Required action —
Copy out the data in full, keeping each line exactly as it reads.

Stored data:
• • • •

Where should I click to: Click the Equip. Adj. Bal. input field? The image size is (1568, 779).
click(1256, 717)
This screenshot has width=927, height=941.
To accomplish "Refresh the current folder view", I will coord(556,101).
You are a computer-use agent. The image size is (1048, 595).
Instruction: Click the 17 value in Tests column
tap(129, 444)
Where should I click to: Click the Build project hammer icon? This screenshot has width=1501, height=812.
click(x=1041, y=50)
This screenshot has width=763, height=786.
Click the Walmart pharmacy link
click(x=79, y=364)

• • • •

Response for this exercise —
Where should I click to: Click the Equip. Adj. Bal. input field? The image size is (1568, 779).
click(1256, 717)
This screenshot has width=927, height=941.
To accomplish "Refresh the current folder view", I will coord(556,101).
You are a computer-use agent. The image size is (1048, 595).
Instruction: Click the 17 value in Tests column
tap(129, 444)
Where should I click to: Click the Build project hammer icon? This screenshot has width=1501, height=812.
click(x=1041, y=50)
This screenshot has width=763, height=786.
Click the Walmart pharmacy link
click(x=79, y=364)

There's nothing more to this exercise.